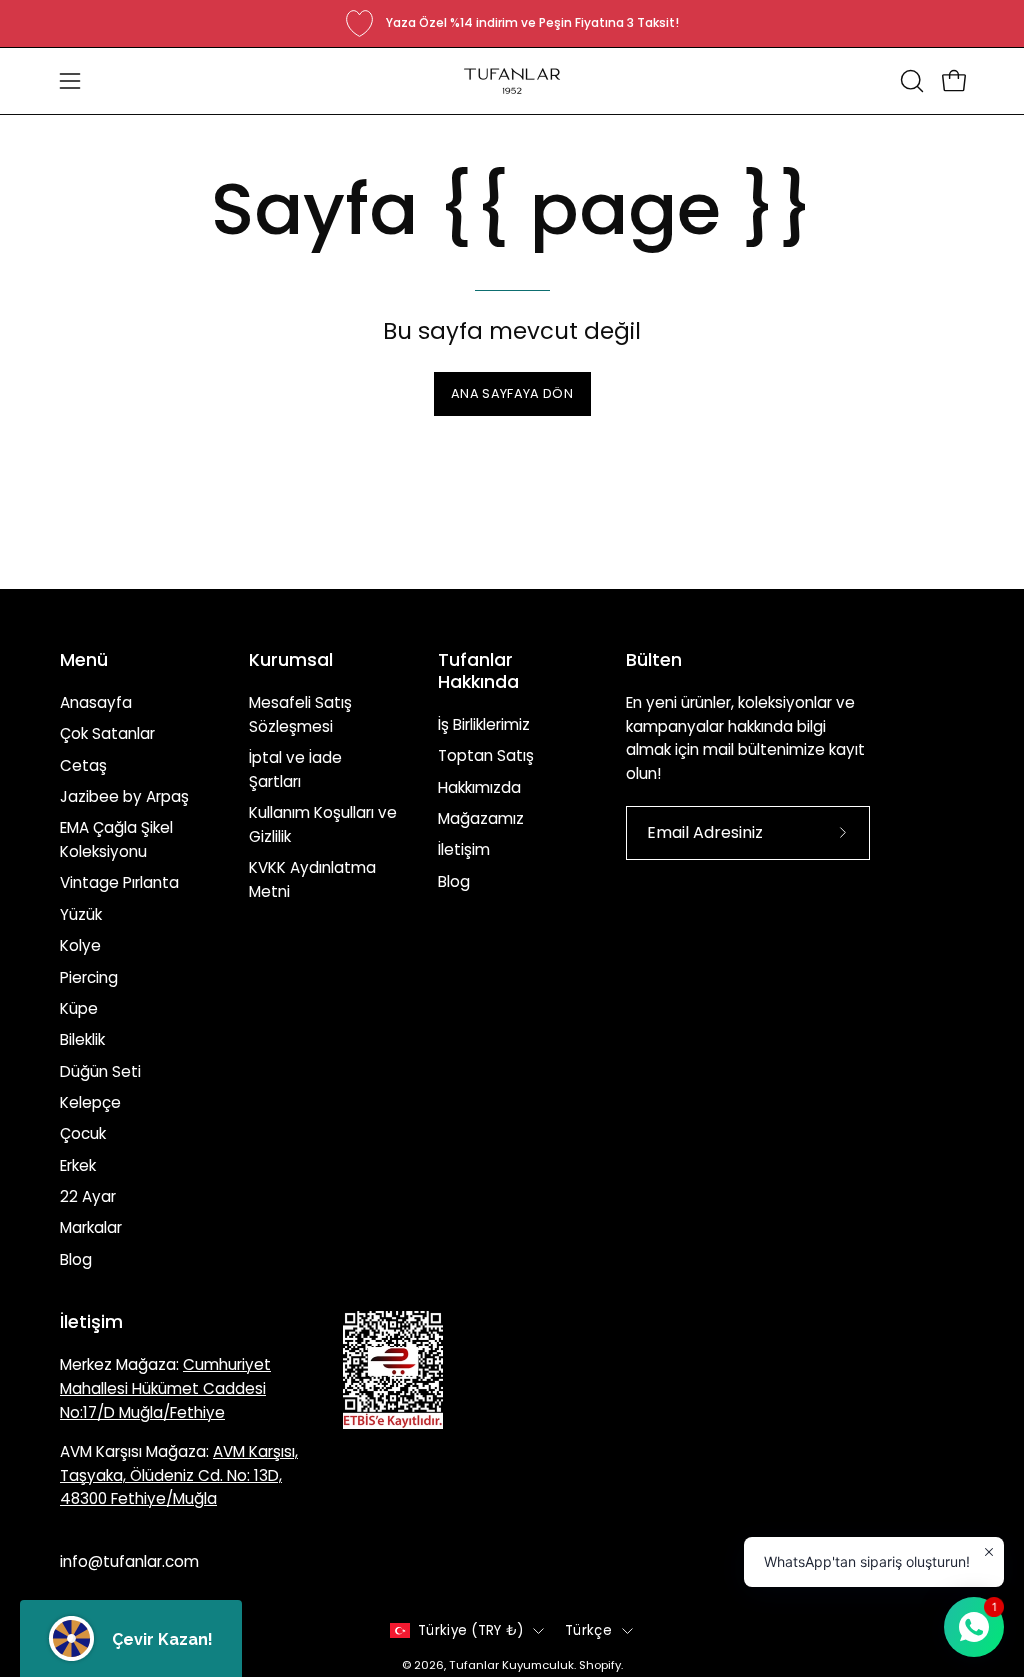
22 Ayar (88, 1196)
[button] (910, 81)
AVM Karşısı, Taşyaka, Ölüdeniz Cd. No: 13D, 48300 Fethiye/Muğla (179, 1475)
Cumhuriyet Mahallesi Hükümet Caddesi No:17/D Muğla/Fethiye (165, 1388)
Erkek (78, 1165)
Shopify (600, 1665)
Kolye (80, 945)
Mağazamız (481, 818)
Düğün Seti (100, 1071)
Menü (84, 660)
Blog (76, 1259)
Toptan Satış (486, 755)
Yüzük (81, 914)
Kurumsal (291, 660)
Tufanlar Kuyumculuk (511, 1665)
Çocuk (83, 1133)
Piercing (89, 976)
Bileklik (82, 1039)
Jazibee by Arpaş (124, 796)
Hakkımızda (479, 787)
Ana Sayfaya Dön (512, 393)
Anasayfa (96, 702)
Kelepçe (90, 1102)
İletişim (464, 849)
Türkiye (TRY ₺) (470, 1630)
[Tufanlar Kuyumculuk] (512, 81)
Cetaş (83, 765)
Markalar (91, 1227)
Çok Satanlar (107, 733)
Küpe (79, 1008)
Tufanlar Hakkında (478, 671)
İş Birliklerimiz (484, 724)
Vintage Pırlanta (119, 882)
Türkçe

WHAT THE TASK ASKS: Without the pictures, return all the records precisely as they stand.

OUTPUT OF THE EXERCISE:
22 Ayar (88, 1196)
[button] (910, 81)
AVM Karşısı, Taşyaka, Ölüdeniz Cd. No: 13D, 48300 Fethiye/Muğla (179, 1475)
Cumhuriyet Mahallesi Hükümet Caddesi No:17/D Muğla/Fethiye (165, 1388)
Erkek (78, 1165)
Shopify (600, 1665)
Kolye (80, 945)
Mağazamız (481, 818)
Düğün Seti (100, 1071)
Menü (84, 660)
Blog (76, 1259)
Toptan Satış (486, 755)
Yüzük (81, 914)
Kurumsal (291, 660)
Tufanlar Kuyumculuk (511, 1665)
Çocuk (83, 1133)
Piercing (89, 976)
Bileklik (82, 1039)
Jazibee by Arpaş (124, 796)
Hakkımızda (479, 787)
Ana Sayfaya Dön (512, 393)
Anasayfa (96, 702)
Kelepçe (90, 1102)
İletişim (464, 849)
Türkiye (TRY ₺) (470, 1630)
[Tufanlar Kuyumculuk] (512, 81)
Cetaş (83, 765)
Markalar (91, 1227)
Çok Satanlar (107, 733)
Küpe (79, 1008)
Tufanlar Hakkında (478, 671)
İş Birliklerimiz (484, 724)
Vintage Pırlanta (119, 882)
Türkçe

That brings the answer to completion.